_LISTED ENTRIES_.
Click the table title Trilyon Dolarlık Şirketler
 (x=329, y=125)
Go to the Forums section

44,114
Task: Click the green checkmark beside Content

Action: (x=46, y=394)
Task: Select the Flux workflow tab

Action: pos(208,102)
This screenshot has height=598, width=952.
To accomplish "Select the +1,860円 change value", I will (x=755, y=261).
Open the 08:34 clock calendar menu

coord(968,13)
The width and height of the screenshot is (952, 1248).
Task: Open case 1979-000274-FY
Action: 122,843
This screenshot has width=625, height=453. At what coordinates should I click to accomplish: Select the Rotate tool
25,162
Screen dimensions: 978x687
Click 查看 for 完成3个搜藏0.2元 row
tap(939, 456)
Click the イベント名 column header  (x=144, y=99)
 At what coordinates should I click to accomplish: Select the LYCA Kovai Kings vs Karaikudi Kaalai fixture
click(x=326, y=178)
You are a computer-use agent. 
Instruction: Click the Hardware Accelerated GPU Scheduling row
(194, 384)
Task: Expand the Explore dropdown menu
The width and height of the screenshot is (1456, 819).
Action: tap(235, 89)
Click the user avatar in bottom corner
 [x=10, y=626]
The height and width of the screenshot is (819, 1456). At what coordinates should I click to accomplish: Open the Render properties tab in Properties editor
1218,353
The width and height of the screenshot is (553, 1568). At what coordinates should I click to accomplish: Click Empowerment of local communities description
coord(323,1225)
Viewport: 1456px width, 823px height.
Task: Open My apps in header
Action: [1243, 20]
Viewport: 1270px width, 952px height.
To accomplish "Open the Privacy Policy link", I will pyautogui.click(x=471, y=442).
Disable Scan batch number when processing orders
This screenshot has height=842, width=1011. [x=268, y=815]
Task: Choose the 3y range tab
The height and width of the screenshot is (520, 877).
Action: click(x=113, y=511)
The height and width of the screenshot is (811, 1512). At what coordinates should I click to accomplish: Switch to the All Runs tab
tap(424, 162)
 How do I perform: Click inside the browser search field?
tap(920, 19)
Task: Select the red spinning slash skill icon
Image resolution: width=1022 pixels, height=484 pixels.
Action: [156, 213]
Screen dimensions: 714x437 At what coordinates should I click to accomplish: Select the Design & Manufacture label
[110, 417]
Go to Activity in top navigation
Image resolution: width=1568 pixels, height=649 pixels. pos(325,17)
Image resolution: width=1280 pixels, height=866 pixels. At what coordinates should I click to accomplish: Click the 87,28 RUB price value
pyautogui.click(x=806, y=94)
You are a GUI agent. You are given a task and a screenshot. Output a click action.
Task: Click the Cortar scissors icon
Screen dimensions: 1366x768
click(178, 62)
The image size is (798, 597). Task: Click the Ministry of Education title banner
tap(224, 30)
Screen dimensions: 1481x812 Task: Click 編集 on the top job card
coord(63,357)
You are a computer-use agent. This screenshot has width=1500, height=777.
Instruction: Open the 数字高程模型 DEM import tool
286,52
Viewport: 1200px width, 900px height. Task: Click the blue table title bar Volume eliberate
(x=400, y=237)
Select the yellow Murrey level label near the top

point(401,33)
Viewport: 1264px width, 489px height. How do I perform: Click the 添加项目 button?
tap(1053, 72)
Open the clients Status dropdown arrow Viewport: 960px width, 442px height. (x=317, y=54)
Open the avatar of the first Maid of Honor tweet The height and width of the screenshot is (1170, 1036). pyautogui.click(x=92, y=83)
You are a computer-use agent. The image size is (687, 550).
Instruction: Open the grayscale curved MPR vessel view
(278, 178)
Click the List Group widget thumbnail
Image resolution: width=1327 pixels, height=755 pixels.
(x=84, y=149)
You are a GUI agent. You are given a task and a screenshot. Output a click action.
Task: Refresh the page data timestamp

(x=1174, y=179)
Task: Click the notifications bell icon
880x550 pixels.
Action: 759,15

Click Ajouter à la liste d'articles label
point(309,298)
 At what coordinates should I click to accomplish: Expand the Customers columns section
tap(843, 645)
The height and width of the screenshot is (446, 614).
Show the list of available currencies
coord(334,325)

_WHAT YOU HAVE TO DO_. Arrange each line of the material above as a Markdown table with the columns Row and Line. Number the rows in order and leave out any blank lines.

_RESULT FOR THIS EXERCISE_.
| Row | Line |
|---|---|
| 1 | Click the table title Trilyon Dolarlık Şirketler |
| 2 |  (x=329, y=125) |
| 3 | Go to the Forums section |
| 4 | 44,114 |
| 5 | Task: Click the green checkmark beside Content |
| 6 | Action: (x=46, y=394) |
| 7 | Task: Select the Flux workflow tab |
| 8 | Action: pos(208,102) |
| 9 | This screenshot has height=598, width=952. |
| 10 | To accomplish "Select the +1,860円 change value", I will (x=755, y=261). |
| 11 | Open the 08:34 clock calendar menu |
| 12 | coord(968,13) |
| 13 | The width and height of the screenshot is (952, 1248). |
| 14 | Task: Open case 1979-000274-FY |
| 15 | Action: 122,843 |
| 16 | This screenshot has width=625, height=453. At what coordinates should I click to accomplish: Select the Rotate tool |
| 17 | 25,162 |
| 18 | Screen dimensions: 978x687 |
| 19 | Click 查看 for 完成3个搜藏0.2元 row |
| 20 | tap(939, 456) |
| 21 | Click the イベント名 column header  (x=144, y=99) |
| 22 |  At what coordinates should I click to accomplish: Select the LYCA Kovai Kings vs Karaikudi Kaalai fixture |
| 23 | click(x=326, y=178) |
| 24 | You are a computer-use agent.  |
| 25 | Instruction: Click the Hardware Accelerated GPU Scheduling row |
| 26 | (194, 384) |
| 27 | Task: Expand the Explore dropdown menu |
| 28 | The width and height of the screenshot is (1456, 819). |
| 29 | Action: tap(235, 89) |
| 30 | Click the user avatar in bottom corner |
| 31 |  [x=10, y=626] |
| 32 | The height and width of the screenshot is (819, 1456). At what coordinates should I click to accomplish: Open the Render properties tab in Properties editor |
| 33 | 1218,353 |
| 34 | The width and height of the screenshot is (553, 1568). At what coordinates should I click to accomplish: Click Empowerment of local communities description |
| 35 | coord(323,1225) |
| 36 | Viewport: 1456px width, 823px height. |
| 37 | Task: Open My apps in header |
| 38 | Action: [1243, 20] |
| 39 | Viewport: 1270px width, 952px height. |
| 40 | To accomplish "Open the Privacy Policy link", I will pyautogui.click(x=471, y=442). |
| 41 | Disable Scan batch number when processing orders |
| 42 | This screenshot has height=842, width=1011. [x=268, y=815] |
| 43 | Task: Choose the 3y range tab |
| 44 | The height and width of the screenshot is (520, 877). |
| 45 | Action: click(x=113, y=511) |
| 46 | The height and width of the screenshot is (811, 1512). At what coordinates should I click to accomplish: Switch to the All Runs tab |
| 47 | tap(424, 162) |
| 48 |  How do I perform: Click inside the browser search field? |
| 49 | tap(920, 19) |
| 50 | Task: Select the red spinning slash skill icon |
| 51 | Image resolution: width=1022 pixels, height=484 pixels. |
| 52 | Action: [156, 213] |
| 53 | Screen dimensions: 714x437 At what coordinates should I click to accomplish: Select the Design & Manufacture label |
| 54 | [110, 417] |
| 55 | Go to Activity in top navigation |
| 56 | Image resolution: width=1568 pixels, height=649 pixels. pos(325,17) |
| 57 | Image resolution: width=1280 pixels, height=866 pixels. At what coordinates should I click to accomplish: Click the 87,28 RUB price value |
| 58 | pyautogui.click(x=806, y=94) |
| 59 | You are a GUI agent. You are given a task and a screenshot. Output a click action. |
| 60 | Task: Click the Cortar scissors icon |
| 61 | Screen dimensions: 1366x768 |
| 62 | click(178, 62) |
| 63 | The image size is (798, 597). Task: Click the Ministry of Education title banner |
| 64 | tap(224, 30) |
| 65 | Screen dimensions: 1481x812 Task: Click 編集 on the top job card |
| 66 | coord(63,357) |
| 67 | You are a computer-use agent. This screenshot has width=1500, height=777. |
| 68 | Instruction: Open the 数字高程模型 DEM import tool |
| 69 | 286,52 |
| 70 | Viewport: 1200px width, 900px height. Task: Click the blue table title bar Volume eliberate |
| 71 | (x=400, y=237) |
| 72 | Select the yellow Murrey level label near the top |
| 73 | point(401,33) |
| 74 | Viewport: 1264px width, 489px height. How do I perform: Click the 添加项目 button? |
| 75 | tap(1053, 72) |
| 76 | Open the clients Status dropdown arrow Viewport: 960px width, 442px height. (x=317, y=54) |
| 77 | Open the avatar of the first Maid of Honor tweet The height and width of the screenshot is (1170, 1036). pyautogui.click(x=92, y=83) |
| 78 | You are a computer-use agent. The image size is (687, 550). |
| 79 | Instruction: Open the grayscale curved MPR vessel view |
| 80 | (278, 178) |
| 81 | Click the List Group widget thumbnail |
| 82 | Image resolution: width=1327 pixels, height=755 pixels. |
| 83 | (x=84, y=149) |
| 84 | You are a GUI agent. You are given a task and a screenshot. Output a click action. |
| 85 | Task: Refresh the page data timestamp |
| 86 | (x=1174, y=179) |
| 87 | Task: Click the notifications bell icon |
| 88 | 880x550 pixels. |
| 89 | Action: 759,15 |
| 90 | Click Ajouter à la liste d'articles label |
| 91 | point(309,298) |
| 92 |  At what coordinates should I click to accomplish: Expand the Customers columns section |
| 93 | tap(843, 645) |
| 94 | The height and width of the screenshot is (446, 614). |
| 95 | Show the list of available currencies |
| 96 | coord(334,325) |